- **Work instruction**
Below is a listing; return it in full, exactly as it appears.

- **Dataset content**
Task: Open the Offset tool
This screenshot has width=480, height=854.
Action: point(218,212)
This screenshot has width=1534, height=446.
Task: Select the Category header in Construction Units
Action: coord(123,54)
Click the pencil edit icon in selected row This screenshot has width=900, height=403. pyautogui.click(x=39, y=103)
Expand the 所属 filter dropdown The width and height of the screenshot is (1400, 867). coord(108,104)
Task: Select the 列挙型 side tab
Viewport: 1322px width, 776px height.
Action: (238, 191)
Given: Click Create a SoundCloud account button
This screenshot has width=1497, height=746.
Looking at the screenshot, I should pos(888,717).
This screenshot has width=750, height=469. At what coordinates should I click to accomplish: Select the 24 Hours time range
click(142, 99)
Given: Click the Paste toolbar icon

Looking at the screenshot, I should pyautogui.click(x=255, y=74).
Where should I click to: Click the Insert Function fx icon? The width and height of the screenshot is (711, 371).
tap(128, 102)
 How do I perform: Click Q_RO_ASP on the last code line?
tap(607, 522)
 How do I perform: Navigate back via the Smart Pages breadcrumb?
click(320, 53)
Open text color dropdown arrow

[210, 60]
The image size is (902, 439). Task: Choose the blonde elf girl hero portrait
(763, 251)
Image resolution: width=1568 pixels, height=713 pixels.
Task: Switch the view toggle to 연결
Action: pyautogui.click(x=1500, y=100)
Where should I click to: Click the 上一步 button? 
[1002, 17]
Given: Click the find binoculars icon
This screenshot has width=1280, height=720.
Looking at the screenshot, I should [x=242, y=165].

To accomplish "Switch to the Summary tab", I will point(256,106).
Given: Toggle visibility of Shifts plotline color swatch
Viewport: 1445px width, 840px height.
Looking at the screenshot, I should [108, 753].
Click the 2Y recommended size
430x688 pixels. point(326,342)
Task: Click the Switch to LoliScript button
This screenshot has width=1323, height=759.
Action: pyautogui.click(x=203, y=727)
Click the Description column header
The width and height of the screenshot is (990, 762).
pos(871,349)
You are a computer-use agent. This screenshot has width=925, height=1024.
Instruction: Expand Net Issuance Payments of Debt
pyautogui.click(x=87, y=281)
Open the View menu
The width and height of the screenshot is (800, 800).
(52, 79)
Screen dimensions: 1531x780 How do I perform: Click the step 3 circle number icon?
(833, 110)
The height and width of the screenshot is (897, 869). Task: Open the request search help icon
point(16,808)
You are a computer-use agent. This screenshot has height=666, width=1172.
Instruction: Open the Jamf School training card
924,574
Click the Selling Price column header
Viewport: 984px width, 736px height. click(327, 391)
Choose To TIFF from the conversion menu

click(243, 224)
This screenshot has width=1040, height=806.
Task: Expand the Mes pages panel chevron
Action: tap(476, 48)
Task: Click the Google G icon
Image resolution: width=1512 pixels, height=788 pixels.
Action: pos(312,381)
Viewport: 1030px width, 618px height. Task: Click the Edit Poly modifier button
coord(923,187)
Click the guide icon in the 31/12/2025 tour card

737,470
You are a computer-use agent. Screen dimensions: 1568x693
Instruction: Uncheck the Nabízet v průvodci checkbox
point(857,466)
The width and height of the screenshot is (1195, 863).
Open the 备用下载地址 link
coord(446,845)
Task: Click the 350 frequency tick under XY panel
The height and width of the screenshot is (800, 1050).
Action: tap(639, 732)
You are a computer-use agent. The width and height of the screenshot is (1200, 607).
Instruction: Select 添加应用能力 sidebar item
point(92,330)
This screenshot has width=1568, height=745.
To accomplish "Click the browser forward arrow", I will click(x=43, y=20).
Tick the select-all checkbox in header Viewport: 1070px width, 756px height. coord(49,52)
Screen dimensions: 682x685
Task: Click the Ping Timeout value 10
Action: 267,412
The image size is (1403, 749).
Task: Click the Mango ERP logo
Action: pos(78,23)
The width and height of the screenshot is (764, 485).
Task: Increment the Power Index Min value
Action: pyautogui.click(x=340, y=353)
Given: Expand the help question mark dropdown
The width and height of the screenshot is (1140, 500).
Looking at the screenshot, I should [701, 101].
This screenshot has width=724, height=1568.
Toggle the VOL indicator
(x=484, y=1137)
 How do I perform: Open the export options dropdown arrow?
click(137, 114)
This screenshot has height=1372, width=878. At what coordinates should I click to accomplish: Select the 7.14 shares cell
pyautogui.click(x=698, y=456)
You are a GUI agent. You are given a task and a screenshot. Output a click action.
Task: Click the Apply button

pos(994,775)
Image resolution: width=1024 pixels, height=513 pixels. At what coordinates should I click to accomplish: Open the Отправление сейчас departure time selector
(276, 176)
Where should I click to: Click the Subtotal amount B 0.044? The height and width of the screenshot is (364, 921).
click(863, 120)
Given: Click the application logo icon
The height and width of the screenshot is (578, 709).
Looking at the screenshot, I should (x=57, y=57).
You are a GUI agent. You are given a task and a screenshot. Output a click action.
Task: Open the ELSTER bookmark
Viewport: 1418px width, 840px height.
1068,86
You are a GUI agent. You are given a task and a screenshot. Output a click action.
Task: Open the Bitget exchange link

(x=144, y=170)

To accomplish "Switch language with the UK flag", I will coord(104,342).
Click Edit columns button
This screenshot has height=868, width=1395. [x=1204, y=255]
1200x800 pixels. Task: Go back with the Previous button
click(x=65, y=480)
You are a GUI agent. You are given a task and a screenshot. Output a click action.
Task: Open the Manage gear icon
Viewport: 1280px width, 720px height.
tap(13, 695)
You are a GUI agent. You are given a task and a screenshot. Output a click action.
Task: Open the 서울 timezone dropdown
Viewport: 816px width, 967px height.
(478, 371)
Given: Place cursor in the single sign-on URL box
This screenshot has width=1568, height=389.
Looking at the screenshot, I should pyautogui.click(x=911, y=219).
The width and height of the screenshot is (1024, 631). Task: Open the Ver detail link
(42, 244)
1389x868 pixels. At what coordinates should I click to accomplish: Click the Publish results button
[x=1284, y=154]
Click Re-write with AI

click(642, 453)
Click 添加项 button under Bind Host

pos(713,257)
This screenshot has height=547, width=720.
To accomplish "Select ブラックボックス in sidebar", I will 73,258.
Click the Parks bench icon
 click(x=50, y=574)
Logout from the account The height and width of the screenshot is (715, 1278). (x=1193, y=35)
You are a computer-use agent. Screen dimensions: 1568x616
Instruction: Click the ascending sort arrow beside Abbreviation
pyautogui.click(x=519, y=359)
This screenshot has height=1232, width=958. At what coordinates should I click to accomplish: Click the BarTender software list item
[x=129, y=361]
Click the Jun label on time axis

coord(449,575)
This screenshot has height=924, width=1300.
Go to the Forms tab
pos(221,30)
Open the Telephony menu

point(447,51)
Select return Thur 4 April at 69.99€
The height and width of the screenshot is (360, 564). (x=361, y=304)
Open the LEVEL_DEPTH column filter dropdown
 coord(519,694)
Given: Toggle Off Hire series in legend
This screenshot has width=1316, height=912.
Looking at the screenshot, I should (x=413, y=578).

- **Exercise result**
Task: Open the Offset tool
This screenshot has width=480, height=854.
Action: point(218,212)
This screenshot has width=1534, height=446.
Task: Select the Category header in Construction Units
Action: coord(123,54)
Click the pencil edit icon in selected row This screenshot has width=900, height=403. pyautogui.click(x=39, y=103)
Expand the 所属 filter dropdown The width and height of the screenshot is (1400, 867). coord(108,104)
Task: Select the 列挙型 side tab
Viewport: 1322px width, 776px height.
Action: (238, 191)
Given: Click Create a SoundCloud account button
This screenshot has width=1497, height=746.
Looking at the screenshot, I should pos(888,717).
This screenshot has width=750, height=469. At what coordinates should I click to accomplish: Select the 24 Hours time range
click(142, 99)
Given: Click the Paste toolbar icon

Looking at the screenshot, I should pyautogui.click(x=255, y=74).
Where should I click to: Click the Insert Function fx icon? The width and height of the screenshot is (711, 371).
tap(128, 102)
 How do I perform: Click Q_RO_ASP on the last code line?
tap(607, 522)
 How do I perform: Navigate back via the Smart Pages breadcrumb?
click(320, 53)
Open text color dropdown arrow

[210, 60]
The image size is (902, 439). Task: Choose the blonde elf girl hero portrait
(763, 251)
Image resolution: width=1568 pixels, height=713 pixels.
Task: Switch the view toggle to 연결
Action: pyautogui.click(x=1500, y=100)
Where should I click to: Click the 上一步 button? 
[1002, 17]
Given: Click the find binoculars icon
This screenshot has width=1280, height=720.
Looking at the screenshot, I should [x=242, y=165].

To accomplish "Switch to the Summary tab", I will point(256,106).
Given: Toggle visibility of Shifts plotline color swatch
Viewport: 1445px width, 840px height.
Looking at the screenshot, I should [108, 753].
Click the 2Y recommended size
430x688 pixels. point(326,342)
Task: Click the Switch to LoliScript button
This screenshot has width=1323, height=759.
Action: pyautogui.click(x=203, y=727)
Click the Description column header
The width and height of the screenshot is (990, 762).
pos(871,349)
You are a computer-use agent. This screenshot has width=925, height=1024.
Instruction: Expand Net Issuance Payments of Debt
pyautogui.click(x=87, y=281)
Open the View menu
The width and height of the screenshot is (800, 800).
(52, 79)
Screen dimensions: 1531x780 How do I perform: Click the step 3 circle number icon?
(833, 110)
The height and width of the screenshot is (897, 869). Task: Open the request search help icon
point(16,808)
You are a computer-use agent. This screenshot has height=666, width=1172.
Instruction: Open the Jamf School training card
924,574
Click the Selling Price column header
Viewport: 984px width, 736px height. click(327, 391)
Choose To TIFF from the conversion menu

click(243, 224)
This screenshot has width=1040, height=806.
Task: Expand the Mes pages panel chevron
Action: tap(476, 48)
Task: Click the Google G icon
Image resolution: width=1512 pixels, height=788 pixels.
Action: pos(312,381)
Viewport: 1030px width, 618px height. Task: Click the Edit Poly modifier button
coord(923,187)
Click the guide icon in the 31/12/2025 tour card

737,470
You are a computer-use agent. Screen dimensions: 1568x693
Instruction: Uncheck the Nabízet v průvodci checkbox
point(857,466)
The width and height of the screenshot is (1195, 863).
Open the 备用下载地址 link
coord(446,845)
Task: Click the 350 frequency tick under XY panel
The height and width of the screenshot is (800, 1050).
Action: tap(639, 732)
You are a computer-use agent. The width and height of the screenshot is (1200, 607).
Instruction: Select 添加应用能力 sidebar item
point(92,330)
This screenshot has width=1568, height=745.
To accomplish "Click the browser forward arrow", I will click(x=43, y=20).
Tick the select-all checkbox in header Viewport: 1070px width, 756px height. coord(49,52)
Screen dimensions: 682x685
Task: Click the Ping Timeout value 10
Action: 267,412
The image size is (1403, 749).
Task: Click the Mango ERP logo
Action: pos(78,23)
The width and height of the screenshot is (764, 485).
Task: Increment the Power Index Min value
Action: pyautogui.click(x=340, y=353)
Given: Expand the help question mark dropdown
The width and height of the screenshot is (1140, 500).
Looking at the screenshot, I should [701, 101].
This screenshot has width=724, height=1568.
Toggle the VOL indicator
(x=484, y=1137)
 How do I perform: Open the export options dropdown arrow?
click(137, 114)
This screenshot has height=1372, width=878. At what coordinates should I click to accomplish: Select the 7.14 shares cell
pyautogui.click(x=698, y=456)
You are a GUI agent. You are given a task and a screenshot. Output a click action.
Task: Click the Apply button

pos(994,775)
Image resolution: width=1024 pixels, height=513 pixels. At what coordinates should I click to accomplish: Open the Отправление сейчас departure time selector
(276, 176)
Where should I click to: Click the Subtotal amount B 0.044? The height and width of the screenshot is (364, 921).
click(863, 120)
Given: Click the application logo icon
The height and width of the screenshot is (578, 709).
Looking at the screenshot, I should (x=57, y=57).
You are a GUI agent. You are given a task and a screenshot. Output a click action.
Task: Open the ELSTER bookmark
Viewport: 1418px width, 840px height.
1068,86
You are a GUI agent. You are given a task and a screenshot. Output a click action.
Task: Open the Bitget exchange link

(x=144, y=170)

To accomplish "Switch language with the UK flag", I will coord(104,342).
Click Edit columns button
This screenshot has height=868, width=1395. [x=1204, y=255]
1200x800 pixels. Task: Go back with the Previous button
click(x=65, y=480)
You are a GUI agent. You are given a task and a screenshot. Output a click action.
Task: Open the Manage gear icon
Viewport: 1280px width, 720px height.
tap(13, 695)
You are a GUI agent. You are given a task and a screenshot. Output a click action.
Task: Open the 서울 timezone dropdown
Viewport: 816px width, 967px height.
(478, 371)
Given: Place cursor in the single sign-on URL box
This screenshot has width=1568, height=389.
Looking at the screenshot, I should pyautogui.click(x=911, y=219).
The width and height of the screenshot is (1024, 631). Task: Open the Ver detail link
(42, 244)
1389x868 pixels. At what coordinates should I click to accomplish: Click the Publish results button
[x=1284, y=154]
Click Re-write with AI

click(642, 453)
Click 添加项 button under Bind Host

pos(713,257)
This screenshot has height=547, width=720.
To accomplish "Select ブラックボックス in sidebar", I will 73,258.
Click the Parks bench icon
 click(x=50, y=574)
Logout from the account The height and width of the screenshot is (715, 1278). (x=1193, y=35)
You are a computer-use agent. Screen dimensions: 1568x616
Instruction: Click the ascending sort arrow beside Abbreviation
pyautogui.click(x=519, y=359)
This screenshot has height=1232, width=958. At what coordinates should I click to accomplish: Click the BarTender software list item
[x=129, y=361]
Click the Jun label on time axis

coord(449,575)
This screenshot has height=924, width=1300.
Go to the Forms tab
pos(221,30)
Open the Telephony menu

point(447,51)
Select return Thur 4 April at 69.99€
The height and width of the screenshot is (360, 564). (x=361, y=304)
Open the LEVEL_DEPTH column filter dropdown
 coord(519,694)
Given: Toggle Off Hire series in legend
This screenshot has width=1316, height=912.
Looking at the screenshot, I should (x=413, y=578).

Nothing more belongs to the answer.